Apologies if this is harsh but can't go on with ~5% late every week.

If I don't respond to an email please follow up but remember I need your CIS username!!!

Assignment 3 Feedback

I understand that the assignments can be quite challenging but the scores are very good (85% average) so typically you are 'getting it in the end'.

We're moving onto a new subject today so the 'find a point and shuffle along' methods are finishing; if you never felt you never 'got it' we're starting something new now so I want to lead with concept first .

For plagiarism (from last week), I'm accumulating evidence - be warned.

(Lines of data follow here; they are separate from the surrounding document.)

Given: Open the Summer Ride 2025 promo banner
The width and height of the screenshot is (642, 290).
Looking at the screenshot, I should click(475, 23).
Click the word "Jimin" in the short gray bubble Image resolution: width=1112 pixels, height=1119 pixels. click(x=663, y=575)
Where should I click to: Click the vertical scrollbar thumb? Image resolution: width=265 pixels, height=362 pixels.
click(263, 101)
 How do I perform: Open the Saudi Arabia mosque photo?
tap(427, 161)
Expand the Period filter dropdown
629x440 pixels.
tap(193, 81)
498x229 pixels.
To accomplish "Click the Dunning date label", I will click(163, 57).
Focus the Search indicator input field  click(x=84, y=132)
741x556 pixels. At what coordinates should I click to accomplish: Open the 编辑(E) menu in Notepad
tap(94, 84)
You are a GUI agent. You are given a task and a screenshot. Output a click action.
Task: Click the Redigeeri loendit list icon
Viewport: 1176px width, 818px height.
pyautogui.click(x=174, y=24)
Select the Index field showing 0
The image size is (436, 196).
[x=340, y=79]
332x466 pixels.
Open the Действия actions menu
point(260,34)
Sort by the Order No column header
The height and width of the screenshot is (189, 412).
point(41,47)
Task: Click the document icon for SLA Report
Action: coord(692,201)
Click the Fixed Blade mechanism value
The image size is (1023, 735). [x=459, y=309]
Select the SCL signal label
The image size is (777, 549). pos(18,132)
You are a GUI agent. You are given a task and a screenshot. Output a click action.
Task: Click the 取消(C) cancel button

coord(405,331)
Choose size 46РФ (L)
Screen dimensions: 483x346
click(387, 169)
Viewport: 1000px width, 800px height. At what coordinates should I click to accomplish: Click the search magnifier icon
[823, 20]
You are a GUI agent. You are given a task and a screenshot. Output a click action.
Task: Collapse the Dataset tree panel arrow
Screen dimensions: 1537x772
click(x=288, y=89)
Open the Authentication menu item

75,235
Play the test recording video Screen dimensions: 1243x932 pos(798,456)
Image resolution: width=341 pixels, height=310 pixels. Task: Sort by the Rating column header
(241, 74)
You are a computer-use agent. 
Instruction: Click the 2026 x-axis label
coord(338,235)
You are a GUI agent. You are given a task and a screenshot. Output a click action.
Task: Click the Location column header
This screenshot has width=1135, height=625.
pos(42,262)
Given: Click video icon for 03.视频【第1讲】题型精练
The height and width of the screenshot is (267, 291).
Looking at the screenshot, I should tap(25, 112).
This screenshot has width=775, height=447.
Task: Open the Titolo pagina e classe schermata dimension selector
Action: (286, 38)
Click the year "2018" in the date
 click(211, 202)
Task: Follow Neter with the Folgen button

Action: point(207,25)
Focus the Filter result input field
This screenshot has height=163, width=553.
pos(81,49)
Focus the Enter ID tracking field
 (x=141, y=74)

Lets go through a few examples of what people got wrong with the plots:

This is a 100% scoring example.

What is wrong here?

What is wrong here?

What is wrong here?

What is wrong here?

NumPy Arrays

Ways to Create NumPy Arrays:

  • From Python Lists using numpy.array()
  • Zeros Array using numpy.zeros()
  • Ones Array using numpy.ones()
  import numpy as np
  
  # From Python Lists
  a = np.array([1, 2, 3]) 
  
  # Zeros Array
  b = np.zeros((3,100))
  c = np.zeros((10,4))
  
  # Ones Array
  d = np.ones((40,4,1000))
  
                        

Array Indexing

Say our numpy array looks like this:

A B C

A B C

A B C

  • How can we select the first 'A,B,C'

Array Indexing

Selecting Subarrays:

  • Selecting rows using array[row, :]
    # Assume x is a 3x100 array of zeros
    x = np.zeros((3,100))
    
    # Selecting the first row of b
    first_row_x = x[0, :]
    
    # Output [0. 0. 0. 0. 0. 0. 0. 0. 0. 0. 0. 0. 0. 0. 0. 0. 0. 0. 0. 0. 0. 0. 0. 0.
    0. 0. 0. 0. 0. 0. 0. 0. 0. 0. 0. 0. 0. 0. 0. 0. 0. 0. 0. 0. 0. 0. 0. 0.
    0. 0. 0. 0. 0. 0. 0. 0. 0. 0. 0. 0. 0. 0. 0. 0. 0. 0. 0. 0. 0. 0. 0. 0.
    0. 0. 0. 0. 0. 0. 0. 0. 0. 0. 0. 0. 0. 0. 0. 0. 0. 0. 0. 0. 0. 0. 0. 0.
    0. 0. 0. 0.]
    
                          

Array Indexing

Say our numpy array looks like this:

A B C

A B C

A B C

  • How can we select all the 'A's

Array Indexing

Selecting Subarrays:

  • Selecting columns using array[:, column]
      # Assume x is a 10x4 array of zeros
      x = np.zeros((10,4))
      
      # Selecting the first column of c
      first_col_x = x[:, 0]

      # Output: [0. 0. 0. 0. 0. 0. 0. 0. 0. 0.]
      
                            

Array Functions

Applying Functions to Arrays:

  • Element-wise function application with numpy functions
import numpy as np

# Array of ones with a small value
e = np.ones((3,4)) * 0.1

# Applying the natural logarithm to each element of e
log_e = np.log(e)